What the exercise asks ->
Starting at the line below holding "How do I perform: Open the Debugger tab?" and stopping at the line holding "1620x762 pixels.", print every line exactly, both ends included, and leave the rest out.

Available data ->
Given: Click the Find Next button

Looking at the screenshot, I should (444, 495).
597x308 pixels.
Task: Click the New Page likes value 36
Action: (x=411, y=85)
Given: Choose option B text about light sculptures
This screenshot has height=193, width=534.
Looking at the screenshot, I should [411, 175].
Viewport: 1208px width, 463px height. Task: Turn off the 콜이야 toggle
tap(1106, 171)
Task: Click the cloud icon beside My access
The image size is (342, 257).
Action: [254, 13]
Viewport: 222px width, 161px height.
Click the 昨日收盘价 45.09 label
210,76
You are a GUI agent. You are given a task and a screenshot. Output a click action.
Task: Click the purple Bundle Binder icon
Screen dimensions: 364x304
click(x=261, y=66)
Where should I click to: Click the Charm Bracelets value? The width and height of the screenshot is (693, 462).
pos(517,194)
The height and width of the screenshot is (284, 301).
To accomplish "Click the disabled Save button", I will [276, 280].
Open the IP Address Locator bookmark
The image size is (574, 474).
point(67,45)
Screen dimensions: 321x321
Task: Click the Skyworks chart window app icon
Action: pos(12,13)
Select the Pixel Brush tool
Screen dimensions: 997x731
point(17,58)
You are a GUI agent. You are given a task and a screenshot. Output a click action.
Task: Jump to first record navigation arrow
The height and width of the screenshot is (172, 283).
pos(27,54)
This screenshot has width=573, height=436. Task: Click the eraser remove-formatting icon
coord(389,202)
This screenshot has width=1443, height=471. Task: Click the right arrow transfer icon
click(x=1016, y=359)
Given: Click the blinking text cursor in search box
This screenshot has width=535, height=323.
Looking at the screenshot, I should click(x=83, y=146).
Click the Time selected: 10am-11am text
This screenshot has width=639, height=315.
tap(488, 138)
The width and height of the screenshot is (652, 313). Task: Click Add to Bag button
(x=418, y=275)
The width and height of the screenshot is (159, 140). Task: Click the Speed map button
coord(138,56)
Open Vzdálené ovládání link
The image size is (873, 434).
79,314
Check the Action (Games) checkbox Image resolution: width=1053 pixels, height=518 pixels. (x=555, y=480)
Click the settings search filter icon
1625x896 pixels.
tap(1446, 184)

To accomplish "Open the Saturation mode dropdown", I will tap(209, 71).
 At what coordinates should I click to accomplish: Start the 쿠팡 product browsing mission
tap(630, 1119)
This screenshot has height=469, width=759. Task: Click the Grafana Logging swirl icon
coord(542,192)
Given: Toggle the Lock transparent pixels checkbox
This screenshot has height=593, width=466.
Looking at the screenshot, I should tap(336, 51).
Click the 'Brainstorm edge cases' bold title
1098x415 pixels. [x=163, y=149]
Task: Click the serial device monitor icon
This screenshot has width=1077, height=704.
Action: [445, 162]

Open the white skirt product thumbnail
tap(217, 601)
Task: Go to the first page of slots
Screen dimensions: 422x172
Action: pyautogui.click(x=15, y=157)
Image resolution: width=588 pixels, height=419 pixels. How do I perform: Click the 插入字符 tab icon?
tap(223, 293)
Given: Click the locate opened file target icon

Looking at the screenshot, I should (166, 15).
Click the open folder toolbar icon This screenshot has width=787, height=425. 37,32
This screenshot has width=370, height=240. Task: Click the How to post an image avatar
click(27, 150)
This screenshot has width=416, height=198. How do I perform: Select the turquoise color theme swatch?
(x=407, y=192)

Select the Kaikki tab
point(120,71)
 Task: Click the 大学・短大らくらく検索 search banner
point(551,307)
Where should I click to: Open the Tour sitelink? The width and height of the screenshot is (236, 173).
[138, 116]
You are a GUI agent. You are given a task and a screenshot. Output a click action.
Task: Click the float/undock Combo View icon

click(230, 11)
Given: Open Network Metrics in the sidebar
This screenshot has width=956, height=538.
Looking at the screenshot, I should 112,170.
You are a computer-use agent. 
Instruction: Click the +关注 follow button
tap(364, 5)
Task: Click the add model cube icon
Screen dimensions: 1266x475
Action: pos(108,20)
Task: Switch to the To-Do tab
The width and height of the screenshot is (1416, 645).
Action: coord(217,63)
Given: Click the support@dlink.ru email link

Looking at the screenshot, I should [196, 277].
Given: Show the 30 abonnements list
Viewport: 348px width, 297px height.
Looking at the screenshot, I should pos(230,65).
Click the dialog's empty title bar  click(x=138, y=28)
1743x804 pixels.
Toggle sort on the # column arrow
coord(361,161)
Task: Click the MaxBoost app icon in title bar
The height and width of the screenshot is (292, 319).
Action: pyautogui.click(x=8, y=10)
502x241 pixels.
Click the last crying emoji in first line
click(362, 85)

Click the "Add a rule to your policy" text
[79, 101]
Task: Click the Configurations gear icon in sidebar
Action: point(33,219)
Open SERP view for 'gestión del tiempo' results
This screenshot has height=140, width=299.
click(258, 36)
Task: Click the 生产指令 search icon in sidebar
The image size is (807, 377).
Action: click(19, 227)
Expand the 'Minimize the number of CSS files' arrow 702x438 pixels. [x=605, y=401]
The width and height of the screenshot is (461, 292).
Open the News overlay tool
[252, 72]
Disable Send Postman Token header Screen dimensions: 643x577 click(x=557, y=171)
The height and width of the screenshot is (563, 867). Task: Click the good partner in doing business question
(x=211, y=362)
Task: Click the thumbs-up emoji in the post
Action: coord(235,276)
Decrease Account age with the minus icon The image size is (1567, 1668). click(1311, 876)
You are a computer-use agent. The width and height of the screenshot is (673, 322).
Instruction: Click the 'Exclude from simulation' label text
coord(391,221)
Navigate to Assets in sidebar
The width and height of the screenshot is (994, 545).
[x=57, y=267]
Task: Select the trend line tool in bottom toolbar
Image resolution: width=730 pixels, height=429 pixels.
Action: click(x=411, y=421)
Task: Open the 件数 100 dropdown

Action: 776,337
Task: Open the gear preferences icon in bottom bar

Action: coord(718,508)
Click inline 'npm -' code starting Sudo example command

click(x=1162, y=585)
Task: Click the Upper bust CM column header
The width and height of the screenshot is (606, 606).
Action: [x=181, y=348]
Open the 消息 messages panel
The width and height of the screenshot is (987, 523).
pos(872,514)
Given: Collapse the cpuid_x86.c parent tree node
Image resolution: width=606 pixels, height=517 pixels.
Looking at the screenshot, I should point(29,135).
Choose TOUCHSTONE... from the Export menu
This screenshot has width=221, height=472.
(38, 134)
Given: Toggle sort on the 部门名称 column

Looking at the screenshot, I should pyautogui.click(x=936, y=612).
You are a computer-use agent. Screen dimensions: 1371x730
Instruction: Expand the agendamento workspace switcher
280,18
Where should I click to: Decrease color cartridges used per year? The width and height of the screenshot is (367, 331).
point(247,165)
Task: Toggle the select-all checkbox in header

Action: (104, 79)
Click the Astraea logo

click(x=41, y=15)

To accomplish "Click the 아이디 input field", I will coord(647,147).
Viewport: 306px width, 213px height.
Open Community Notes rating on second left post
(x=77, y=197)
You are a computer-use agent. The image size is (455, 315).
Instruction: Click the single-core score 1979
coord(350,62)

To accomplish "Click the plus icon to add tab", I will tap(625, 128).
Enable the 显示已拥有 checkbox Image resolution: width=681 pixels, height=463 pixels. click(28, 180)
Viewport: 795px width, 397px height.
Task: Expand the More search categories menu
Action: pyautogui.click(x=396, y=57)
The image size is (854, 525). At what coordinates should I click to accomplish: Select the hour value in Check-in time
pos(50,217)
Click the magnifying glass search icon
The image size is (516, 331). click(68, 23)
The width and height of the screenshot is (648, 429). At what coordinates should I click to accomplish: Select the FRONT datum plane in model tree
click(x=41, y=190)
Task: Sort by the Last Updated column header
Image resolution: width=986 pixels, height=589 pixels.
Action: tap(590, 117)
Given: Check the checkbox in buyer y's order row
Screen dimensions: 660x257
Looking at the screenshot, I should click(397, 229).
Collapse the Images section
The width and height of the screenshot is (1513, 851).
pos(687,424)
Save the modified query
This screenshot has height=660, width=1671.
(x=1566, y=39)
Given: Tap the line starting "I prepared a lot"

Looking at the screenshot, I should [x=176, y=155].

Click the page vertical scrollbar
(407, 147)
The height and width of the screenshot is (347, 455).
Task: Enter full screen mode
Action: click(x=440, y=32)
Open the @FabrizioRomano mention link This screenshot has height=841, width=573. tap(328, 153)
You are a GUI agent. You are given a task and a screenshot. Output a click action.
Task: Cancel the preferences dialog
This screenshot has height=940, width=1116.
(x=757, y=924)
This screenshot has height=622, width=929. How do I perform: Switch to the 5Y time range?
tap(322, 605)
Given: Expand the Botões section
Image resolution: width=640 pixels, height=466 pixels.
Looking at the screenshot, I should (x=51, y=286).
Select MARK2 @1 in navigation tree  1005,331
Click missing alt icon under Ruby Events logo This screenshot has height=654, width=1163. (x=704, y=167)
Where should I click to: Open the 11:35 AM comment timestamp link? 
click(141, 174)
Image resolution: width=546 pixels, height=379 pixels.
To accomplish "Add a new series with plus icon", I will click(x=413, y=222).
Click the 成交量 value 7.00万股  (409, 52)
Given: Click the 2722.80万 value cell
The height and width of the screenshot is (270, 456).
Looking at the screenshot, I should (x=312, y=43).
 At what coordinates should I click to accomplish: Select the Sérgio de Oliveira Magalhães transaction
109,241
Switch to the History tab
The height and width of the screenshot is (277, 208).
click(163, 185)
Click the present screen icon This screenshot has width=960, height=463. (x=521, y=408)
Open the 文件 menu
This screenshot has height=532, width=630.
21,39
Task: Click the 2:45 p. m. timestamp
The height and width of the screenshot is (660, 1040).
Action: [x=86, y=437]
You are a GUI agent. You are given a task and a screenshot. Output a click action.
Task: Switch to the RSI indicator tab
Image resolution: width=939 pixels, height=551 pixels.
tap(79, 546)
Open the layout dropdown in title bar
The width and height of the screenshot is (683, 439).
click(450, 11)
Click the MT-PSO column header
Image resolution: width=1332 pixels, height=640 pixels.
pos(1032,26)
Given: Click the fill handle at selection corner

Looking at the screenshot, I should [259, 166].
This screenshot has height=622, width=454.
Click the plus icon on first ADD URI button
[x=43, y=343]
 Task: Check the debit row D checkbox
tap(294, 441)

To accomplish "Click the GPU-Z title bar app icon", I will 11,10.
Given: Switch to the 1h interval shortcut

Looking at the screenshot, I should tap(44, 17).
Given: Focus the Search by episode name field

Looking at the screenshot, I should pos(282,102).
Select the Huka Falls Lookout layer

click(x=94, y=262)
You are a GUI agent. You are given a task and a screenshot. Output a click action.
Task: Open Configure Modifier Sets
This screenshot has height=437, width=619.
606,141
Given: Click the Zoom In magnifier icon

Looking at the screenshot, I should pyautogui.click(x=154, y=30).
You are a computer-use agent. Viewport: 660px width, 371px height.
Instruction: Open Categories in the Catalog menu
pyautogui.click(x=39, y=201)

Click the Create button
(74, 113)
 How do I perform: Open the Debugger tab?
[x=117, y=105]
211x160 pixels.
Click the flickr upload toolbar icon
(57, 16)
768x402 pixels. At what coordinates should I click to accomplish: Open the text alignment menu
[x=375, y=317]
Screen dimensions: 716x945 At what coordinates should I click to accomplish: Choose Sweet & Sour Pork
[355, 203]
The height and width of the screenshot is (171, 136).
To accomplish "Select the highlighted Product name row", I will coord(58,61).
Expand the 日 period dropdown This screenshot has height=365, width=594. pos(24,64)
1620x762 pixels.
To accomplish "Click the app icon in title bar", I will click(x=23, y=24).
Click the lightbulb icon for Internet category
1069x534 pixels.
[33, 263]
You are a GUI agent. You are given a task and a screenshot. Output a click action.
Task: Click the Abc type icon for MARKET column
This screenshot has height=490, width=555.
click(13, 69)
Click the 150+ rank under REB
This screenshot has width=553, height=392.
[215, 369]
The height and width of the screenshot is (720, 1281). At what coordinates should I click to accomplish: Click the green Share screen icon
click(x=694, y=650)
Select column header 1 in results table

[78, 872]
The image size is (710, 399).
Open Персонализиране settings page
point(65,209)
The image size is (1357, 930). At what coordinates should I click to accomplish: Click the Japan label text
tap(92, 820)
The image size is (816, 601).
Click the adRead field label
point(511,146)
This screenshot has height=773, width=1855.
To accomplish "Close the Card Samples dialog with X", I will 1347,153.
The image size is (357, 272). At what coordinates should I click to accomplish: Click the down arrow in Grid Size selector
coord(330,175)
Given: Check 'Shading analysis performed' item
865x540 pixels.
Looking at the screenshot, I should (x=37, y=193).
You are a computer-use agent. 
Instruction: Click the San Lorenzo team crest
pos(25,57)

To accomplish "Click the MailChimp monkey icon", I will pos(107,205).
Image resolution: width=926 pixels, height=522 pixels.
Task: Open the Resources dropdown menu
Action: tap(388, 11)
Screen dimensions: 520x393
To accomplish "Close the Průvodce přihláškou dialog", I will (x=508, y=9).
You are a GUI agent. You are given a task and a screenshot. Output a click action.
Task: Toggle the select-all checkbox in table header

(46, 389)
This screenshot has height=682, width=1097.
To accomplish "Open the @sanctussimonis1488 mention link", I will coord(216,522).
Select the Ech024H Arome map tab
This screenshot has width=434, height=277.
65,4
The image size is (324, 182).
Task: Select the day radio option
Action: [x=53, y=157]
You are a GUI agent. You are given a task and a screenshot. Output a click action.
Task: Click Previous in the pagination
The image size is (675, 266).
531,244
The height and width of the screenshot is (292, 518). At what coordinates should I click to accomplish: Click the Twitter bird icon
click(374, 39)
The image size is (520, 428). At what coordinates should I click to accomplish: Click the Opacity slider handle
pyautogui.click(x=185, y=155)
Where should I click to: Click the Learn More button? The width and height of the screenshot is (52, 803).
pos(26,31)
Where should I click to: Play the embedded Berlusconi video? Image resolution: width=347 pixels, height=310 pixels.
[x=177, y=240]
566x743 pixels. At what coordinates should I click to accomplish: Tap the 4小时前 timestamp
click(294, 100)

Exercise response ->
 How do I perform: Open the Debugger tab?
[x=117, y=105]
211x160 pixels.
Click the flickr upload toolbar icon
(57, 16)
768x402 pixels. At what coordinates should I click to accomplish: Open the text alignment menu
[x=375, y=317]
Screen dimensions: 716x945 At what coordinates should I click to accomplish: Choose Sweet & Sour Pork
[355, 203]
The height and width of the screenshot is (171, 136).
To accomplish "Select the highlighted Product name row", I will coord(58,61).
Expand the 日 period dropdown This screenshot has height=365, width=594. pos(24,64)
1620x762 pixels.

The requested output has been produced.